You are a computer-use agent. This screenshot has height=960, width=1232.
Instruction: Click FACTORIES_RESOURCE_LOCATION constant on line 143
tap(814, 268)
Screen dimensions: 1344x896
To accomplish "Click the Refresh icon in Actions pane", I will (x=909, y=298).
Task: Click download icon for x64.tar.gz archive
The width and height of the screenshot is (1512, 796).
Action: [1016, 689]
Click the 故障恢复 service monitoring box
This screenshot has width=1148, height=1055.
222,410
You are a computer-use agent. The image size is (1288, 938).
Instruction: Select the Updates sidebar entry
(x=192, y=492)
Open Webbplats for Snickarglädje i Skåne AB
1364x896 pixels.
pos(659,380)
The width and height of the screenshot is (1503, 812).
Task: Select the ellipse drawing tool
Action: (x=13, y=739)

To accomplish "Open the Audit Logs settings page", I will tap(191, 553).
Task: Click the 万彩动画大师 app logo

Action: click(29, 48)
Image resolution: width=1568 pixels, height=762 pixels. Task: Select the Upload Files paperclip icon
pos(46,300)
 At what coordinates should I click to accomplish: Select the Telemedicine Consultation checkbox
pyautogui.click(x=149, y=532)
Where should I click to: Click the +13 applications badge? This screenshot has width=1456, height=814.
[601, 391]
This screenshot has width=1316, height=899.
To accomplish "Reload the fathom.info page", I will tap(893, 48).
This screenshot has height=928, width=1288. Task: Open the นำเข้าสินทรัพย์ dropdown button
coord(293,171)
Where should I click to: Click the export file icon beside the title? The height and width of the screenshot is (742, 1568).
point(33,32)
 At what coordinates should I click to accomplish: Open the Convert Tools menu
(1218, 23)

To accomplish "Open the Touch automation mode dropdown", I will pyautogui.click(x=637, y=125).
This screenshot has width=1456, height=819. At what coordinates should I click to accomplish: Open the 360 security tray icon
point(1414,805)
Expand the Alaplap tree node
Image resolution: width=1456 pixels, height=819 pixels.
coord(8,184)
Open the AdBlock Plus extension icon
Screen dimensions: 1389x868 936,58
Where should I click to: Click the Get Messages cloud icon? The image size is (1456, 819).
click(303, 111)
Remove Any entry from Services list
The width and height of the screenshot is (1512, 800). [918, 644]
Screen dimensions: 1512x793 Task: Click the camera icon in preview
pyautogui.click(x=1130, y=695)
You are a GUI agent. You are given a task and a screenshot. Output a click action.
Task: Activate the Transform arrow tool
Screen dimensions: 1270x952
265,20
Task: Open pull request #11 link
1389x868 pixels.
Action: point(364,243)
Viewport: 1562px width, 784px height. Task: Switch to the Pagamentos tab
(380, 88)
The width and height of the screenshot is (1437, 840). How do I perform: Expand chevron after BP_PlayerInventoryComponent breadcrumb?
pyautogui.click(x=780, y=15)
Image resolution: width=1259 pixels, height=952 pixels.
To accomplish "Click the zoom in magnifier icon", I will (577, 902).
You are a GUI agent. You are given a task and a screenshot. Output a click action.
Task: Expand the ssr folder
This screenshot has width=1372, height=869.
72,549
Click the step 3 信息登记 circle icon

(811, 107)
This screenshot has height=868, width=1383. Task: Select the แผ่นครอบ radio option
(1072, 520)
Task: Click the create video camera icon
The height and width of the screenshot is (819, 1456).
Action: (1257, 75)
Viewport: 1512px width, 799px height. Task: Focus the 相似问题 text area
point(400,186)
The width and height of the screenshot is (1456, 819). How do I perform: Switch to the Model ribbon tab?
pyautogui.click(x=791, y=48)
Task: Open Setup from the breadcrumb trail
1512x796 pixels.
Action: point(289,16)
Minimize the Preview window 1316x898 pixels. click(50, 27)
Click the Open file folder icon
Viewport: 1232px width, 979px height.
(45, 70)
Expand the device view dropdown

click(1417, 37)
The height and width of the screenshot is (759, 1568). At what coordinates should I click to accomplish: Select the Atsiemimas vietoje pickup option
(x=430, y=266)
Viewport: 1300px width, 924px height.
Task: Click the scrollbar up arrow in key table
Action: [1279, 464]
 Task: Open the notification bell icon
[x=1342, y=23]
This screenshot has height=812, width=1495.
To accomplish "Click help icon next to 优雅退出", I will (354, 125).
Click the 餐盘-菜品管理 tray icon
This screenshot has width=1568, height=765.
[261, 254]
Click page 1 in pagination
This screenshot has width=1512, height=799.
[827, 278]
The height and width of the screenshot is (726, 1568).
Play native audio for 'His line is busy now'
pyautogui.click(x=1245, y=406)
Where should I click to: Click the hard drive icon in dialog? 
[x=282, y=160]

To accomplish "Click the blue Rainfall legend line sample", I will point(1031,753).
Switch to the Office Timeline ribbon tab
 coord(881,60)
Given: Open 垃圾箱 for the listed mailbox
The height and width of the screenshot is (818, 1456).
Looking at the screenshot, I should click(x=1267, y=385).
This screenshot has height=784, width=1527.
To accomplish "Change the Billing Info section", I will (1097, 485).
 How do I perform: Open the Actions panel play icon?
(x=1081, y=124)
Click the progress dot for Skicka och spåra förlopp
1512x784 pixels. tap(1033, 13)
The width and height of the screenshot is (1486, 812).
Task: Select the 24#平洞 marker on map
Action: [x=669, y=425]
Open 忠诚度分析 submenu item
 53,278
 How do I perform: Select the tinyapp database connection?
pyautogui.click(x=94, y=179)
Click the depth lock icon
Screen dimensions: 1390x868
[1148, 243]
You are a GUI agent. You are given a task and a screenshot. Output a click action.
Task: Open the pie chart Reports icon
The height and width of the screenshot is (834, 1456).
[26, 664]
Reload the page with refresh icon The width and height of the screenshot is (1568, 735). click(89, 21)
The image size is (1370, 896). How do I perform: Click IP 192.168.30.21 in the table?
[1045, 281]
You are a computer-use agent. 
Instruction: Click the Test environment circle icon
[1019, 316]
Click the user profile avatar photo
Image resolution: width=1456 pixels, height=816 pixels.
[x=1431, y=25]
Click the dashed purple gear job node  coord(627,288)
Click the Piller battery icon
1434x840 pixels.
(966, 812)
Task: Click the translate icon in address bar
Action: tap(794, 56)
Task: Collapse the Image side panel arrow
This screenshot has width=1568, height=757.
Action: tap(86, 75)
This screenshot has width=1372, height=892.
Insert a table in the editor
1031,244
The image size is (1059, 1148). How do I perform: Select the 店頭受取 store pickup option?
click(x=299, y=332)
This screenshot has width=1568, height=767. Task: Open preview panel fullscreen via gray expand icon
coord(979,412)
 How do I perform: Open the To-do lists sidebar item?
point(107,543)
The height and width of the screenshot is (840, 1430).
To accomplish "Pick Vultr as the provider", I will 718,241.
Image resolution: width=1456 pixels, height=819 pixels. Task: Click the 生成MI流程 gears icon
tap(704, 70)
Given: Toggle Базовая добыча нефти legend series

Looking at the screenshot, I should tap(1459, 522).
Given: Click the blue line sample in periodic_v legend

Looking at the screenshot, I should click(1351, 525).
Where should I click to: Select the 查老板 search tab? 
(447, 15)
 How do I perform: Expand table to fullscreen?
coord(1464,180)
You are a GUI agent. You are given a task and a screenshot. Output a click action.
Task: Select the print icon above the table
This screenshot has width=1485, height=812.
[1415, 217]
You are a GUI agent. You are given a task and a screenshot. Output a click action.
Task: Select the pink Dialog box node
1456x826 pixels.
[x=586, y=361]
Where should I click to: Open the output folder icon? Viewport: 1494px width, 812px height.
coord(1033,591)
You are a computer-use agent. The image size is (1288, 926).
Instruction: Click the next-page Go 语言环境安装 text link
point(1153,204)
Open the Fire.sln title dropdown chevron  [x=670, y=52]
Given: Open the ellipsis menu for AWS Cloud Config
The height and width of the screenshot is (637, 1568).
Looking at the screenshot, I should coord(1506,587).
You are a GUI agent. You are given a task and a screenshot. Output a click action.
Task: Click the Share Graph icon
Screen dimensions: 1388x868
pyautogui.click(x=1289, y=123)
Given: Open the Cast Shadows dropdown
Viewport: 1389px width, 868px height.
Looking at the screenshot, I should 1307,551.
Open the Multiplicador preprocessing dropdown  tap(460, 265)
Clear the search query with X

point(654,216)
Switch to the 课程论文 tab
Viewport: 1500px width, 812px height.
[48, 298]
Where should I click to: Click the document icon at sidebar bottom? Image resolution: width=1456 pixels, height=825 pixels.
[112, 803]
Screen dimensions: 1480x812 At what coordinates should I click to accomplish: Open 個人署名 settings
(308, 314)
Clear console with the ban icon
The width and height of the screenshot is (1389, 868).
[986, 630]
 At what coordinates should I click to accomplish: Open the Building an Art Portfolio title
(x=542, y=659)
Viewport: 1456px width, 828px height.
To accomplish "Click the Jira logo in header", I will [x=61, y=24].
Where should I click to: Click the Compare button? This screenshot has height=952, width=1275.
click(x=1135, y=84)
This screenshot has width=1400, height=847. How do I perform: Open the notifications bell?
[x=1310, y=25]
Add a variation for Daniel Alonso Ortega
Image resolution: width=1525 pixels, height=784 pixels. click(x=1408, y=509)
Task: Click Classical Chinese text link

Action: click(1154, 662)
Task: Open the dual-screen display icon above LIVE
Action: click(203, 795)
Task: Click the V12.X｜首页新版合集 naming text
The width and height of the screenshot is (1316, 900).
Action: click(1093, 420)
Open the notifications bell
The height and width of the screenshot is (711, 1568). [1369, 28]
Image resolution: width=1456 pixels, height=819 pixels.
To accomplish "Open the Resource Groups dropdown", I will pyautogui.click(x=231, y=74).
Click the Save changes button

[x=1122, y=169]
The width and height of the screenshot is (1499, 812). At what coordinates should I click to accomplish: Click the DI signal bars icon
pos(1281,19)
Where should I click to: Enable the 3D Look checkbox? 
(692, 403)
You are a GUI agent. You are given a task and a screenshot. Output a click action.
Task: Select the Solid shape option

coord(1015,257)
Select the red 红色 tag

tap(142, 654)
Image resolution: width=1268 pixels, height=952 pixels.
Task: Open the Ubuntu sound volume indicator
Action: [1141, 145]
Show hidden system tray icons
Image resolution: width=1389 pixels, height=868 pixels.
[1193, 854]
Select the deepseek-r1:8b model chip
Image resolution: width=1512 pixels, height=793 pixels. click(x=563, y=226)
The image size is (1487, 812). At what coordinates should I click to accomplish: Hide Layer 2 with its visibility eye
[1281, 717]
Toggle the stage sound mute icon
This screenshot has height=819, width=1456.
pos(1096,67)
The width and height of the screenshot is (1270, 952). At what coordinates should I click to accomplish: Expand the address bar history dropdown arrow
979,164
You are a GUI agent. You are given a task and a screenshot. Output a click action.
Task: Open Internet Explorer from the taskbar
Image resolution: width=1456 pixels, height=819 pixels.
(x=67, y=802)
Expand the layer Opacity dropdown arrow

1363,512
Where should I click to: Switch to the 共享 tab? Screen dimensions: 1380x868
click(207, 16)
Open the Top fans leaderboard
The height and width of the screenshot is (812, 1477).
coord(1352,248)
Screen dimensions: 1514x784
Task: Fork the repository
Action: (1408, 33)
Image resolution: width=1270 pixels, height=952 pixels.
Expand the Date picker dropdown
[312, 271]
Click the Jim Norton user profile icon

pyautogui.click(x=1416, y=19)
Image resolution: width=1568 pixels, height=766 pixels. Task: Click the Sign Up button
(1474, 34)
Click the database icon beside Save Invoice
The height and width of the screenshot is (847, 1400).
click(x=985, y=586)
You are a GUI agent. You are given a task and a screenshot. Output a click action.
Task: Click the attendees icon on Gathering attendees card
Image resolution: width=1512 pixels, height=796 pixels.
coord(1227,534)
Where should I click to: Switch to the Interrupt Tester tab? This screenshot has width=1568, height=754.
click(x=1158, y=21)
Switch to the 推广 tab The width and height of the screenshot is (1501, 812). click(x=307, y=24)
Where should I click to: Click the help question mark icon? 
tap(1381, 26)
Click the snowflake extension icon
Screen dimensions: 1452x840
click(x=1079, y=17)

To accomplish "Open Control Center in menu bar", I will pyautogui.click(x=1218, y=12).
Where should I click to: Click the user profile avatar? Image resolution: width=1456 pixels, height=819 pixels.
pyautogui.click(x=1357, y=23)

=-=-=-=-=

### Work request
Wherever a line in the entries holds "Reload", copy that line.

### Answer for the task
To accomplish "Reload the fathom.info page", I will tap(893, 48).
Reload the page with refresh icon The width and height of the screenshot is (1568, 735). click(89, 21)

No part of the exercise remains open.